The responsibility has become a political minefield, particularly after Comptroller Susan Combs estimate ahead of the 2011 session drew criticism for underestimating tax revenue by several billion dollars. Combs office recently researched the accuracy of revenue estimates going back 40 years and found that, by one measure, other comptrollers estimates have landed farther from the actual number.
Since 1942, the Texas Constitution has required that the comptroller produce a Biennial Revenue Estimate to provide lawmakers a guide of how much money they have available for their next budget. Texas is one of only four states that meets every two years instead of annually.

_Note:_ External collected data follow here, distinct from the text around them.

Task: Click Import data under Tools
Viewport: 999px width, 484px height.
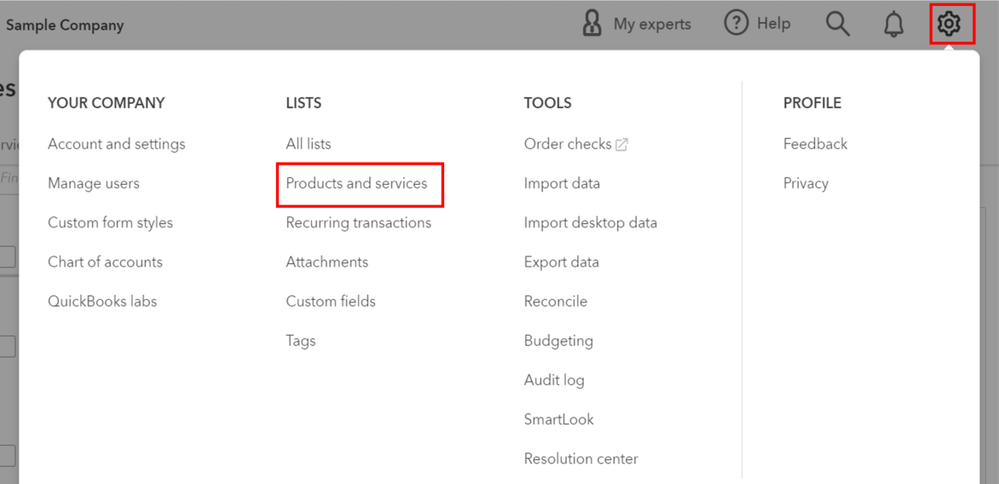Action: (562, 184)
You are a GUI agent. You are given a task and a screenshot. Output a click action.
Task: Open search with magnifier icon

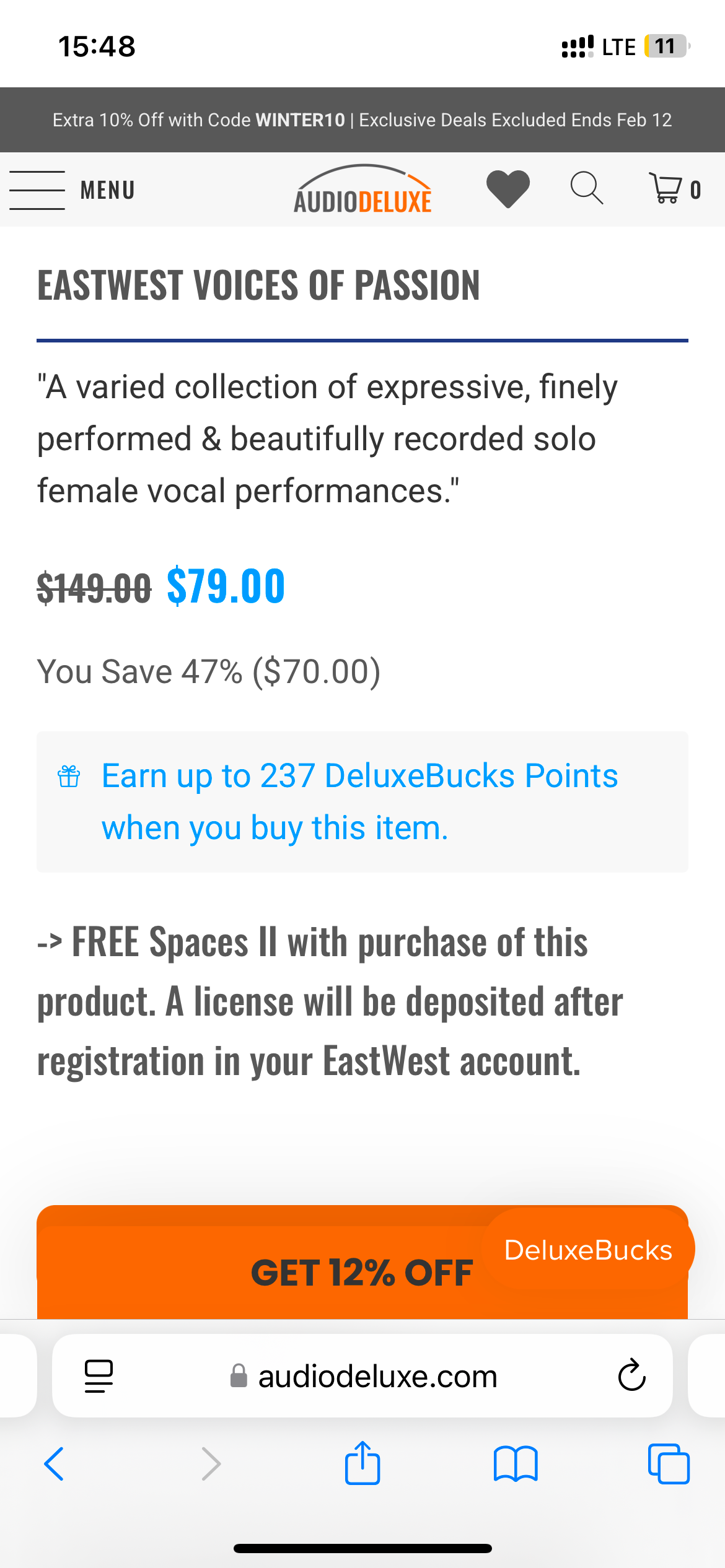tap(586, 188)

In the past, critics have argued that the state should meet every year, citing the difficulty of properly anticipating the state's needs so far in advance.
Chief Revenue Estimator John Heleman, who led the study, analyzed the estimates of tax collections in the Certifiable Revenue Estimate, which is the updated forecast the comptroller provides after each legislative session. Heleman said he focused on that figure rather than the one the comptroller provides before the legislative session because the CRE factors in changes made to tax laws made during that session, some of which can have dramatic impacts on revenue.

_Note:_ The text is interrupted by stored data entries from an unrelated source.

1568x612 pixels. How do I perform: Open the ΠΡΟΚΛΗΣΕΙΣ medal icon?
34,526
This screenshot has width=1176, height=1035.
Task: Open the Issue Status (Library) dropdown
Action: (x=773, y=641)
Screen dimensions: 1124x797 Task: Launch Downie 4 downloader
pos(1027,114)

Why go back only 40 years? Before that, Heleman found that the state budget was structured differently, making it difficult to make an apples-to-apples comparison between those older revenue estimates and more recent ones, agency spokesman Chris Bryan said.
(Excerpt) Read more at myhighplains.com ...
lol
trouble predicting the future... really? You don’t say?
Who could have predicted this?
The solution is simple. Don’t spend money that you do not already have. Never plan to spend more than you already have in the coffers.
At the end of the current biennium, the states Rainy Day Fund will have a balance of about $8.1 billion, absent any appropriation that might be made by the Legislature. At the end of the 2014-15 biennium the balance is projected to be approximately $11.8 billion, absent any legislative appropriations.
http://www.window.state.tx.us/news2013/130107-BRE.html
Regardless of the story, why would anyone use Texas Trib, which is funded by our old friend Soros, as any credible resource?
Is there any chance anything Soros does is honest, honorable or with our best interest in mind?
The Texas Tribune is not a credible source. This is almost a non-story. Probably only written to give Mike Collier some free publicity.